Joe Biden yet to call Boris Johnson after election win, but No 10 denies being worried about delay

Asked if it matters if Mr Johnson is ‘1st or 50th’ in the queue, Downing Street insists ‘No, that’s not something that we are concerned about’

Rob Merrick
Deputy Political Editor
Monday 09 November 2020 19:38
Downing Street was unable to say when the ice would be broken, amid tensions between the two leaders
Downing Street was unable to say when the ice would be broken, amid tensions between the two leaders

Boris Johnson is “not concerned” if Joe Biden makes him wait for their first conversation, No 10 is insisting – as it confirmed the pair have yet to speak.

Downing Street was unable to say when the ice would be broken, amid tensions over the threat to the Good Friday Agreement and the prime minister’s past comments about Barack Obama.

Asked if it mattered if Mr Johnson was at the back of the queue, his spokesperson replied: “No, that’s not something that we are concerned about.”

Theresa May rushed to the White House to be the first world leader to meet Donald Trump four years ago, but the spokesperson made clear there would be no repeat of that trip.

“I’m not in position to talk about timetables for any meetings,” he said – amid a suspicion that Mr Biden will prioritise meeting Angela Merkel and Emmanuel Macron first.

The Biden team is known to harbour resentment that Mr Johnson, in 2016, alleged Mr Obama’s “part-Kenyan” heritage had made him anti-British in the row over a post-Brexit trade deal.

Asked if the prime minister would apologise, his spokesperson insisted the new president’s aides had said he was looking forward, not back, adding: “And that’s what we will be doing as well.”

The comments came as No 10 confirmed the UK has ordered 40 million doses of the Pfizer Covid-19 vaccine – after the firm said early data showed it to be 90 per cent effective – with 10 million available by the end of 2020.

However, the spokesperson urged caution about the apparent good news, saying: “The results are promising and, while we’re optimistic of a breakthrough, we must remember that there are no guarantees.”

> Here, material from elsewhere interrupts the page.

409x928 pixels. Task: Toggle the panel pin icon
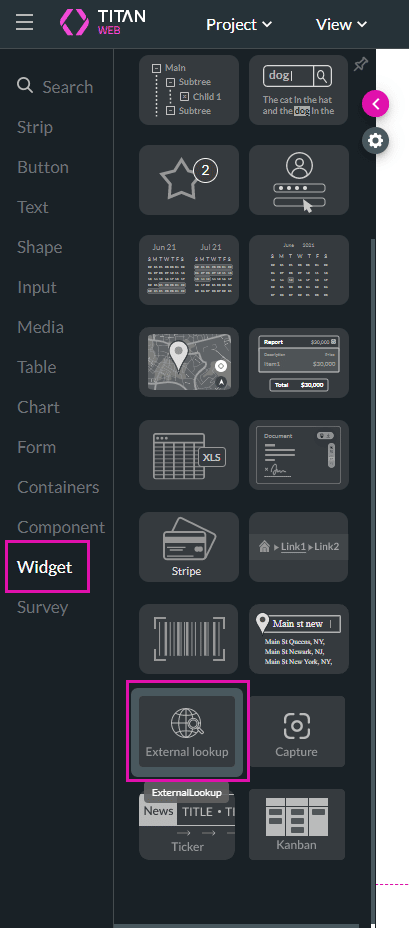coord(359,65)
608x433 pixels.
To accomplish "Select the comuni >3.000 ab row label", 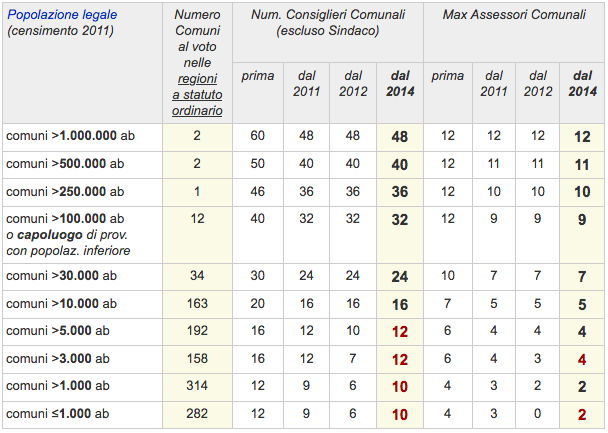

Mr Johnson is also on a collision course with the president-elect over the international law-busting Internal Market Bill, which threatens to undermine the Good Friday Agreement.

But No 10 insisted there would be no U-turn, despite the risk that it will doom the UK to a no-deal Brexit – and despite a looming heavy defeat in the House of Lords later on Monday.

“MPs backed the Internal Market Bill by 340 votes to 263 in September and our position remains that the clauses are a vital safety net,” the spokesperson insisted.

"We have been clear that, as a responsible government, we cannot allow the peace process or the UK's internal markets to inadvertently be compromised by unintended consequences of the [Northern Ireland] protocol.”

And, as the Brexit talks resumed, No 10 again highlighted the “significant gaps” that remain between the UK and EU positions in the negotiations.

“The PM would like us to do a deal, and that's what we have been working to achieve, and we will carry on working to find solutions that fully respect the UK's sovereignty,” the spokesperson said.

“But, equally, people should get ready for 1 January with arrangements which are more like Australia's [a no-deal Brexit].”